### Directions for this task
Reproduce every line of the material below without any changes.

--- BEGIN Data section ---

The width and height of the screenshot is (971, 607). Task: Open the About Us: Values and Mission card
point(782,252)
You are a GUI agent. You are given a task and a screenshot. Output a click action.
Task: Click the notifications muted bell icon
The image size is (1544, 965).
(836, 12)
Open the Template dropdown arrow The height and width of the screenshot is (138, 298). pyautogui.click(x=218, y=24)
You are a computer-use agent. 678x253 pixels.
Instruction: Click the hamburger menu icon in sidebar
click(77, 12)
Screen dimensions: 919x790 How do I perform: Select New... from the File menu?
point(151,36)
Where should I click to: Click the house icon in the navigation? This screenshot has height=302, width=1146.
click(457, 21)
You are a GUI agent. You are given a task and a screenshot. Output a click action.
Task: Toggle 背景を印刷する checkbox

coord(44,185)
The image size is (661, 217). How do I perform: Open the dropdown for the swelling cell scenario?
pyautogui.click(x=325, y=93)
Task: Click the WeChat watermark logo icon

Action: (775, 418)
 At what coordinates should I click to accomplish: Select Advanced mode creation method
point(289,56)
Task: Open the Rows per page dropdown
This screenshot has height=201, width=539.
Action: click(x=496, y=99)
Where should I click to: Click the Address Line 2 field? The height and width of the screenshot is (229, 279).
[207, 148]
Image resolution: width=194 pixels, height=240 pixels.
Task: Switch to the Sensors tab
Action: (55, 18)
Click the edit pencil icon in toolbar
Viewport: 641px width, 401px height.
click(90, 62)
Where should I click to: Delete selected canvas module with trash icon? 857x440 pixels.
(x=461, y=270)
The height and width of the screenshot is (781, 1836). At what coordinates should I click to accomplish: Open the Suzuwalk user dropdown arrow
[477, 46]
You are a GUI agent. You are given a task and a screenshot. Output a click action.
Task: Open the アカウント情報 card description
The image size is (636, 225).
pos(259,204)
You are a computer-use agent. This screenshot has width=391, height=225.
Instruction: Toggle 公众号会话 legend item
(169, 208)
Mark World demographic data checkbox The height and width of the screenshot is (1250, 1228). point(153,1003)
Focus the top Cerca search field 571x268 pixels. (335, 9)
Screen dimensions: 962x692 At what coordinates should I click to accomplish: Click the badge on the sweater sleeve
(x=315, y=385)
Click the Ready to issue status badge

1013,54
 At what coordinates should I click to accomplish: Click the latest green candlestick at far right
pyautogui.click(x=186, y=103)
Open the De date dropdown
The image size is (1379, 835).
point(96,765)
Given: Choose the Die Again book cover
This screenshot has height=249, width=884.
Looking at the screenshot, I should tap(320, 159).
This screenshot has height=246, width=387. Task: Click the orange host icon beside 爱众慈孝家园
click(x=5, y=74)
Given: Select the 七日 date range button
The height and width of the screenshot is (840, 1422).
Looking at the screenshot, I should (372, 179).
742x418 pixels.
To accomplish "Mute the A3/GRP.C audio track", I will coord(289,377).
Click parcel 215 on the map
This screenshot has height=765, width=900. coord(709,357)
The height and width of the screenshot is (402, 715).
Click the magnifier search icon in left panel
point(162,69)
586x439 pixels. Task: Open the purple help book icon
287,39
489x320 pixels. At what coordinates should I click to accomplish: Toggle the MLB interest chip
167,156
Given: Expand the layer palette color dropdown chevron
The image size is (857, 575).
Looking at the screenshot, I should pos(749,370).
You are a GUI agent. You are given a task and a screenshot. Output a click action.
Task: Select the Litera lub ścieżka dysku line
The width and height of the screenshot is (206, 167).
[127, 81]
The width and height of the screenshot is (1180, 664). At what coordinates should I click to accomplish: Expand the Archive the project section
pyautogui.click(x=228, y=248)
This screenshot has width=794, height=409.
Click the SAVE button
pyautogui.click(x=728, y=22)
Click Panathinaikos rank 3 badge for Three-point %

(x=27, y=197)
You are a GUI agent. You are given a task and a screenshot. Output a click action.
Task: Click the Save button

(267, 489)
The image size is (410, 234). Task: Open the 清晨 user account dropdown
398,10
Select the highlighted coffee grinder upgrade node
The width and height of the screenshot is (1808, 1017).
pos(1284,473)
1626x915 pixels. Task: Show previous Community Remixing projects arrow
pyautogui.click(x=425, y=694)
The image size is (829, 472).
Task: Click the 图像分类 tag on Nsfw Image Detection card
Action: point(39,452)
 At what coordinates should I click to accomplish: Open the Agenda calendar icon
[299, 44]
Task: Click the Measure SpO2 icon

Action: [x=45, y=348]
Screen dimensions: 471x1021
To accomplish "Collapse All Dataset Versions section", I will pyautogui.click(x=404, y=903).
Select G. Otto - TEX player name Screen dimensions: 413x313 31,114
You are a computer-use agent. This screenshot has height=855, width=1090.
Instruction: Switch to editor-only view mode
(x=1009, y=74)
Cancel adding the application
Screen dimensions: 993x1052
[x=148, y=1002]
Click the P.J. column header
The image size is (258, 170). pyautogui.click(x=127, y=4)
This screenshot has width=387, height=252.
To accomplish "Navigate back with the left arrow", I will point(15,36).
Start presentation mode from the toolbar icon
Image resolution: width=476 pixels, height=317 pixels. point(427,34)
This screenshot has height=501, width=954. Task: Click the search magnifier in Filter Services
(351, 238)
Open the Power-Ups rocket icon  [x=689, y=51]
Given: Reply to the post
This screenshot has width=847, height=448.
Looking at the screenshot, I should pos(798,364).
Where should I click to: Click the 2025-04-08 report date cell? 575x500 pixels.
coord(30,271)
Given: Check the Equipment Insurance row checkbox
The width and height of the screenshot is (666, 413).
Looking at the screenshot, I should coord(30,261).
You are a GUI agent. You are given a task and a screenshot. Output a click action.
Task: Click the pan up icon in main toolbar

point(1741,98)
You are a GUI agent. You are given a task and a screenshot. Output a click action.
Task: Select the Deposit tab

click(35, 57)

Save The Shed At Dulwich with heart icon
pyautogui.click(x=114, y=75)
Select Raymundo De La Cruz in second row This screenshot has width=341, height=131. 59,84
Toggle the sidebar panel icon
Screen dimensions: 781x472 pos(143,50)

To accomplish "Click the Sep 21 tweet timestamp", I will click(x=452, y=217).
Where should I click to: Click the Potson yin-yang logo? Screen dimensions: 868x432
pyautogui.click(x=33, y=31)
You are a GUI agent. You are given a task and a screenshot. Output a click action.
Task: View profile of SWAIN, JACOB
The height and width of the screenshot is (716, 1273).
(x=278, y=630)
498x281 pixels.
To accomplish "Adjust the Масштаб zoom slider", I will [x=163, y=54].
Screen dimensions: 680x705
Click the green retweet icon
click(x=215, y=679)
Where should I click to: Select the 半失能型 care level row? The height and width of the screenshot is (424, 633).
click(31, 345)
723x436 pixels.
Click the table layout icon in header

--- END Data section ---

### Task output
The width and height of the screenshot is (971, 607). Task: Open the About Us: Values and Mission card
point(782,252)
You are a GUI agent. You are given a task and a screenshot. Output a click action.
Task: Click the notifications muted bell icon
The image size is (1544, 965).
(836, 12)
Open the Template dropdown arrow The height and width of the screenshot is (138, 298). pyautogui.click(x=218, y=24)
You are a computer-use agent. 678x253 pixels.
Instruction: Click the hamburger menu icon in sidebar
click(77, 12)
Screen dimensions: 919x790 How do I perform: Select New... from the File menu?
point(151,36)
Where should I click to: Click the house icon in the navigation? This screenshot has height=302, width=1146.
click(457, 21)
You are a GUI agent. You are given a task and a screenshot. Output a click action.
Task: Toggle 背景を印刷する checkbox

coord(44,185)
The image size is (661, 217). How do I perform: Open the dropdown for the swelling cell scenario?
pyautogui.click(x=325, y=93)
Task: Click the WeChat watermark logo icon

Action: (775, 418)
 At what coordinates should I click to accomplish: Select Advanced mode creation method
point(289,56)
Task: Open the Rows per page dropdown
This screenshot has height=201, width=539.
Action: click(x=496, y=99)
Where should I click to: Click the Address Line 2 field? The height and width of the screenshot is (229, 279).
[207, 148]
Image resolution: width=194 pixels, height=240 pixels.
Task: Switch to the Sensors tab
Action: (55, 18)
Click the edit pencil icon in toolbar
Viewport: 641px width, 401px height.
click(90, 62)
Where should I click to: Delete selected canvas module with trash icon? 857x440 pixels.
(x=461, y=270)
The height and width of the screenshot is (781, 1836). At what coordinates should I click to accomplish: Open the Suzuwalk user dropdown arrow
[477, 46]
You are a GUI agent. You are given a task and a screenshot. Output a click action.
Task: Open the アカウント情報 card description
The image size is (636, 225).
pos(259,204)
You are a computer-use agent. This screenshot has width=391, height=225.
Instruction: Toggle 公众号会话 legend item
(169, 208)
Mark World demographic data checkbox The height and width of the screenshot is (1250, 1228). point(153,1003)
Focus the top Cerca search field 571x268 pixels. (335, 9)
Screen dimensions: 962x692 At what coordinates should I click to accomplish: Click the badge on the sweater sleeve
(x=315, y=385)
Click the Ready to issue status badge

1013,54
 At what coordinates should I click to accomplish: Click the latest green candlestick at far right
pyautogui.click(x=186, y=103)
Open the De date dropdown
The image size is (1379, 835).
point(96,765)
Given: Choose the Die Again book cover
This screenshot has height=249, width=884.
Looking at the screenshot, I should tap(320, 159).
This screenshot has height=246, width=387. Task: Click the orange host icon beside 爱众慈孝家园
click(x=5, y=74)
Given: Select the 七日 date range button
The height and width of the screenshot is (840, 1422).
Looking at the screenshot, I should (372, 179).
742x418 pixels.
To accomplish "Mute the A3/GRP.C audio track", I will coord(289,377).
Click parcel 215 on the map
This screenshot has height=765, width=900. coord(709,357)
The height and width of the screenshot is (402, 715).
Click the magnifier search icon in left panel
point(162,69)
586x439 pixels. Task: Open the purple help book icon
287,39
489x320 pixels. At what coordinates should I click to accomplish: Toggle the MLB interest chip
167,156
Given: Expand the layer palette color dropdown chevron
The image size is (857, 575).
Looking at the screenshot, I should pos(749,370).
You are a GUI agent. You are given a task and a screenshot. Output a click action.
Task: Select the Litera lub ścieżka dysku line
The width and height of the screenshot is (206, 167).
[127, 81]
The width and height of the screenshot is (1180, 664). At what coordinates should I click to accomplish: Expand the Archive the project section
pyautogui.click(x=228, y=248)
This screenshot has width=794, height=409.
Click the SAVE button
pyautogui.click(x=728, y=22)
Click Panathinaikos rank 3 badge for Three-point %

(x=27, y=197)
You are a GUI agent. You are given a task and a screenshot. Output a click action.
Task: Click the Save button

(267, 489)
The image size is (410, 234). Task: Open the 清晨 user account dropdown
398,10
Select the highlighted coffee grinder upgrade node
The width and height of the screenshot is (1808, 1017).
pos(1284,473)
1626x915 pixels. Task: Show previous Community Remixing projects arrow
pyautogui.click(x=425, y=694)
The image size is (829, 472).
Task: Click the 图像分类 tag on Nsfw Image Detection card
Action: point(39,452)
 At what coordinates should I click to accomplish: Open the Agenda calendar icon
[299, 44]
Task: Click the Measure SpO2 icon

Action: [x=45, y=348]
Screen dimensions: 471x1021
To accomplish "Collapse All Dataset Versions section", I will pyautogui.click(x=404, y=903).
Select G. Otto - TEX player name Screen dimensions: 413x313 31,114
You are a computer-use agent. This screenshot has height=855, width=1090.
Instruction: Switch to editor-only view mode
(x=1009, y=74)
Cancel adding the application
Screen dimensions: 993x1052
[x=148, y=1002]
Click the P.J. column header
The image size is (258, 170). pyautogui.click(x=127, y=4)
This screenshot has width=387, height=252.
To accomplish "Navigate back with the left arrow", I will point(15,36).
Start presentation mode from the toolbar icon
Image resolution: width=476 pixels, height=317 pixels. point(427,34)
This screenshot has height=501, width=954. Task: Click the search magnifier in Filter Services
(351, 238)
Open the Power-Ups rocket icon  [x=689, y=51]
Given: Reply to the post
This screenshot has width=847, height=448.
Looking at the screenshot, I should pos(798,364).
Where should I click to: Click the 2025-04-08 report date cell? 575x500 pixels.
coord(30,271)
Given: Check the Equipment Insurance row checkbox
The width and height of the screenshot is (666, 413).
Looking at the screenshot, I should coord(30,261).
You are a GUI agent. You are given a task and a screenshot. Output a click action.
Task: Click the pan up icon in main toolbar

point(1741,98)
You are a GUI agent. You are given a task and a screenshot. Output a click action.
Task: Select the Deposit tab

click(35, 57)

Save The Shed At Dulwich with heart icon
pyautogui.click(x=114, y=75)
Select Raymundo De La Cruz in second row This screenshot has width=341, height=131. 59,84
Toggle the sidebar panel icon
Screen dimensions: 781x472 pos(143,50)

To accomplish "Click the Sep 21 tweet timestamp", I will click(x=452, y=217).
Where should I click to: Click the Potson yin-yang logo? Screen dimensions: 868x432
pyautogui.click(x=33, y=31)
You are a GUI agent. You are given a task and a screenshot. Output a click action.
Task: View profile of SWAIN, JACOB
The height and width of the screenshot is (716, 1273).
(x=278, y=630)
498x281 pixels.
To accomplish "Adjust the Масштаб zoom slider", I will [x=163, y=54].
Screen dimensions: 680x705
Click the green retweet icon
click(x=215, y=679)
Where should I click to: Select the 半失能型 care level row? The height and width of the screenshot is (424, 633).
click(31, 345)
723x436 pixels.
Click the table layout icon in header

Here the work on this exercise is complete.